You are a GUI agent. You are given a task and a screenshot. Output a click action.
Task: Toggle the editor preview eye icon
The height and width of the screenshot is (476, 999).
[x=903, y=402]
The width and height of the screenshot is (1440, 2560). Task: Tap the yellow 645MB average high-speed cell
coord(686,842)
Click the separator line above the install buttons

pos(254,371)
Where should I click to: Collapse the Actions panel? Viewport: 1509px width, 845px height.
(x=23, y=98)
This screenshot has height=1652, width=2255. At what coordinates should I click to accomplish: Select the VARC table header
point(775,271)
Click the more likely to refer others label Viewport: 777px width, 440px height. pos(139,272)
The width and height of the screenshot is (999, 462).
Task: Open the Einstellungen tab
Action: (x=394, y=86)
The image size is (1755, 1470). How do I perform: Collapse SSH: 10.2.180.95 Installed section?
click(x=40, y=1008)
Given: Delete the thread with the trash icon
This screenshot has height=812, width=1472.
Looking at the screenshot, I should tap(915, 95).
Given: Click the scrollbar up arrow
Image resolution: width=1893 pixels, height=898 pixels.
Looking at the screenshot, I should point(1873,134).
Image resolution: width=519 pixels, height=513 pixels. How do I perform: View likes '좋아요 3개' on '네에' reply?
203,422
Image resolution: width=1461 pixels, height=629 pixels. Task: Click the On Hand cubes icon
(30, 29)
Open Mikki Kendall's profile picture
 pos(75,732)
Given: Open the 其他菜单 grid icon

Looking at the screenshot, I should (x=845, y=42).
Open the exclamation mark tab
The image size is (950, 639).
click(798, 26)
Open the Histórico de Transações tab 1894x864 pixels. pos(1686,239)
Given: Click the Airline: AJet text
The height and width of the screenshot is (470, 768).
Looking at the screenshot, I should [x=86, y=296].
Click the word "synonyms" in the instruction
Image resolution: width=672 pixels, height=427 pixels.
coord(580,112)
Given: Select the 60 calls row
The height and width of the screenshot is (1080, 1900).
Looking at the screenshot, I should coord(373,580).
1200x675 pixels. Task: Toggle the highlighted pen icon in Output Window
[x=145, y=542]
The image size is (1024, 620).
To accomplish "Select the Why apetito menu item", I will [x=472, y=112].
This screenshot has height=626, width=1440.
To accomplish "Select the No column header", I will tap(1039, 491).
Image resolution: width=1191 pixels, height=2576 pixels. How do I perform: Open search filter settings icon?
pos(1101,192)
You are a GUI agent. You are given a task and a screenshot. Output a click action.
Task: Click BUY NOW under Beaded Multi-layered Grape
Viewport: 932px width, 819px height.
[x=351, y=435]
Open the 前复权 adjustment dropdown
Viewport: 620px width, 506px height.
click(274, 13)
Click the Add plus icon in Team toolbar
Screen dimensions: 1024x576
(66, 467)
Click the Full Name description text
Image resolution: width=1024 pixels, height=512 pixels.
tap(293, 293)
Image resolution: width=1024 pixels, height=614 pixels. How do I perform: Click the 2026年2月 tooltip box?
==============================
### Your instructions
Would you retype exactly the lines above, from the line with "The image size is (950, 639)." to the line with "Click the Add plus icon in Team toolbar", with both end lines kept and nothing more?

### Final answer
The image size is (950, 639).
click(798, 26)
Open the Histórico de Transações tab 1894x864 pixels. pos(1686,239)
Given: Click the Airline: AJet text
The height and width of the screenshot is (470, 768).
Looking at the screenshot, I should [x=86, y=296].
Click the word "synonyms" in the instruction
Image resolution: width=672 pixels, height=427 pixels.
coord(580,112)
Given: Select the 60 calls row
The height and width of the screenshot is (1080, 1900).
Looking at the screenshot, I should coord(373,580).
1200x675 pixels. Task: Toggle the highlighted pen icon in Output Window
[x=145, y=542]
The image size is (1024, 620).
To accomplish "Select the Why apetito menu item", I will [x=472, y=112].
This screenshot has height=626, width=1440.
To accomplish "Select the No column header", I will tap(1039, 491).
Image resolution: width=1191 pixels, height=2576 pixels. How do I perform: Open search filter settings icon?
pos(1101,192)
You are a GUI agent. You are given a task and a screenshot. Output a click action.
Task: Click BUY NOW under Beaded Multi-layered Grape
Viewport: 932px width, 819px height.
[x=351, y=435]
Open the 前复权 adjustment dropdown
Viewport: 620px width, 506px height.
click(274, 13)
Click the Add plus icon in Team toolbar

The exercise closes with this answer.